- [THE TASK] Produce a faithful copy of every record below, without the pictures.

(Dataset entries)
# # # #
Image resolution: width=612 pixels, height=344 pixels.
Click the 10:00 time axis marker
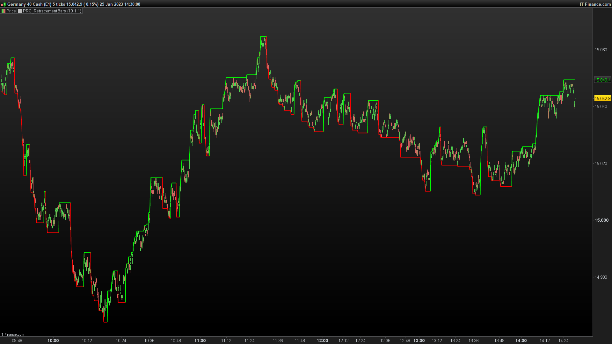coord(53,340)
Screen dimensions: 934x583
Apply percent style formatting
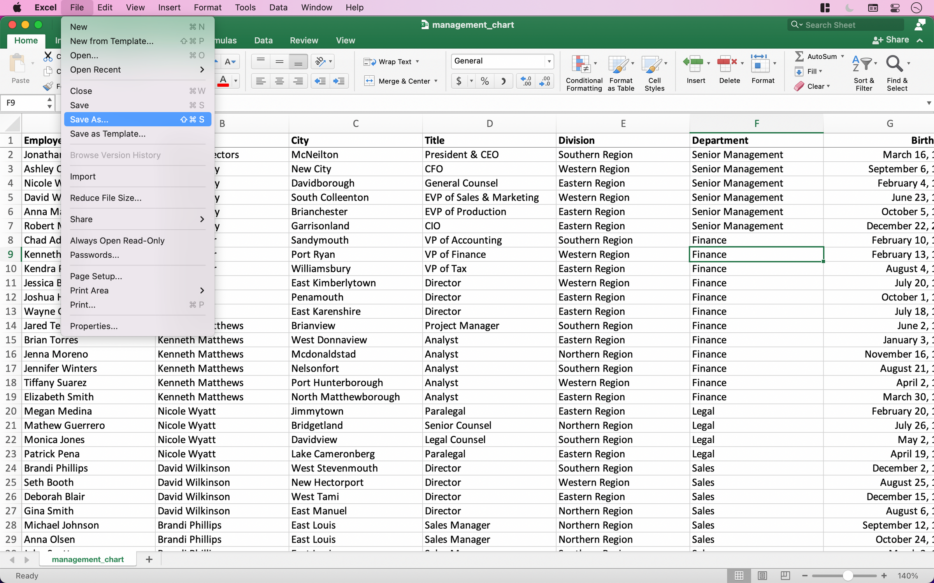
# # # #
- [ANSWER BOX]
Image resolution: width=612 pixels, height=344 pixels.
Click the 10:00 time axis marker
coord(53,340)
Screen dimensions: 934x583
Apply percent style formatting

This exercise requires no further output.